▸ TEXT BLOCK:
• • • • •
Book Read Free

Paul Blaisdell, Monster Maker: A Biography of the B Movie Makeup and Special Effects Artist

Page 30

by Randy Palmer


  But Out of This World never got past the conceptual stage. It was talked about a great deal, and everyone was geared up to do it, but somewhere along the line someone (probably Sam Arkoff) decided it was too risky a venture. The projected series was quietly killed, and with it went the promise of solid, long-term employment for Blaisdell. Instead of making a TV series, AIP’s new television subsidiary decided to finance a series of ultracheap independent films, produced solely to inflate the “Chiller” and “The World Beyond” creature-feature packages. Blaisdell was never involved in an AIT (American International Television) production.*

  There was another TV series AIP wanted to do that was called Beyond the Barriers of Space. This was to have been a more traditional sci-fi show, with continuing characters and interconnected storylines à la Star Trek or The X-Files. The science-fiction theme of the show would encompass faster-than-light time travel, alien civilizations, and mutiny in outer space. AIP paid Blaisdell to do a full-color painting for its Beyond the Barriers of Space promotional brochure, which was used to help sell the idea for the series to prospective backers and commercial time buyers.
• • • • •
▸ Rows on where targets appear:
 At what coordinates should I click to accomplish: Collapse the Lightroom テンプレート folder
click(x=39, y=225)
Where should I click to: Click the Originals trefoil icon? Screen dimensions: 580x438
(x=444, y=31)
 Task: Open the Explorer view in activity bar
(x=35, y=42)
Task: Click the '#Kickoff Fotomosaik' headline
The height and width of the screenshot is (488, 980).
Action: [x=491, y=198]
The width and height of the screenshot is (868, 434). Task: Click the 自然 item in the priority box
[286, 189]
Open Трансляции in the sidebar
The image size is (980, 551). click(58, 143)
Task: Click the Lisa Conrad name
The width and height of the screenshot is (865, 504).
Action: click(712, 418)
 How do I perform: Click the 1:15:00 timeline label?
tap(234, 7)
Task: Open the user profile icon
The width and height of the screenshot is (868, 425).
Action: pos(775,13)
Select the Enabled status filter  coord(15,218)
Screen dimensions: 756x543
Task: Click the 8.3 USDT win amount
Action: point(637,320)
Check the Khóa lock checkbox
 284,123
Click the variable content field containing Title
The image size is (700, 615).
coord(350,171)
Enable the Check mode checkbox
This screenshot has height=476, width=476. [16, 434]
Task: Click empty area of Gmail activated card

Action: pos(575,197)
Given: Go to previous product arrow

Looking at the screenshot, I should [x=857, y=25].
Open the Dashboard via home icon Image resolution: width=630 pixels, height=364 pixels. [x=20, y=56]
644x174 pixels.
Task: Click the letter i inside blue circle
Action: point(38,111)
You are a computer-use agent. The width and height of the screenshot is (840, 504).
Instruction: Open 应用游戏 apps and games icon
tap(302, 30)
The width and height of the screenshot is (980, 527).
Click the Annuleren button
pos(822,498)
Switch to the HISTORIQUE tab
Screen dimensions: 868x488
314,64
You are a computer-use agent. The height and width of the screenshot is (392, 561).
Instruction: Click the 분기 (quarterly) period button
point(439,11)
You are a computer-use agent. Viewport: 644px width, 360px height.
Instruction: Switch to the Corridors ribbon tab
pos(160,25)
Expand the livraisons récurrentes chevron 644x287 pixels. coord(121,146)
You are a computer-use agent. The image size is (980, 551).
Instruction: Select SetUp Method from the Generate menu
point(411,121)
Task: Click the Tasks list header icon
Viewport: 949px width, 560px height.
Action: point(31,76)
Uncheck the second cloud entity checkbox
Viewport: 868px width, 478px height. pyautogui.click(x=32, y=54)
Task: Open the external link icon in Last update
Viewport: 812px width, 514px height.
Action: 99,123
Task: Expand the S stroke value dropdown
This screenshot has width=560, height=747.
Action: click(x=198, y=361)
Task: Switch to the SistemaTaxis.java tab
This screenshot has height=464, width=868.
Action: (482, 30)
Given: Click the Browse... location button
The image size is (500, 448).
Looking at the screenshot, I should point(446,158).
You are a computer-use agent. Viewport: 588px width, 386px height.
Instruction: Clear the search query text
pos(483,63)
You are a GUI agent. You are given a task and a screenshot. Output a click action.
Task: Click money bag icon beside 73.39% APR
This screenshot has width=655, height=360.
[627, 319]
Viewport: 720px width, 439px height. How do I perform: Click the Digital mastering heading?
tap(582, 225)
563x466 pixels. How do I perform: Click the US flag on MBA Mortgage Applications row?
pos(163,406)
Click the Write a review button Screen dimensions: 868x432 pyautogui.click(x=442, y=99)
• • • • •
▸ TO BE DONE:
1 - According to the Paul Blaisdell biography excerpt, what themes would the science fiction of Beyond the Barriers of Space have covered? List them all.
2 - Render this sentence from the Paul Blaisdell biography excerpt in Spanish: "The projected series was quietly killed, and with it went the promise of solid, long-term employment for Blaisdell."

▸ EXPECTED OUTPUTS:
1 -
- Faster-than-light time travel
- Alien civilizations
- Mutiny in outer space

2 - La serie proyectada fue cancelada discretamente, y con ella se esfumó la promesa de un empleo sólido y a largo plazo para Blaisdell.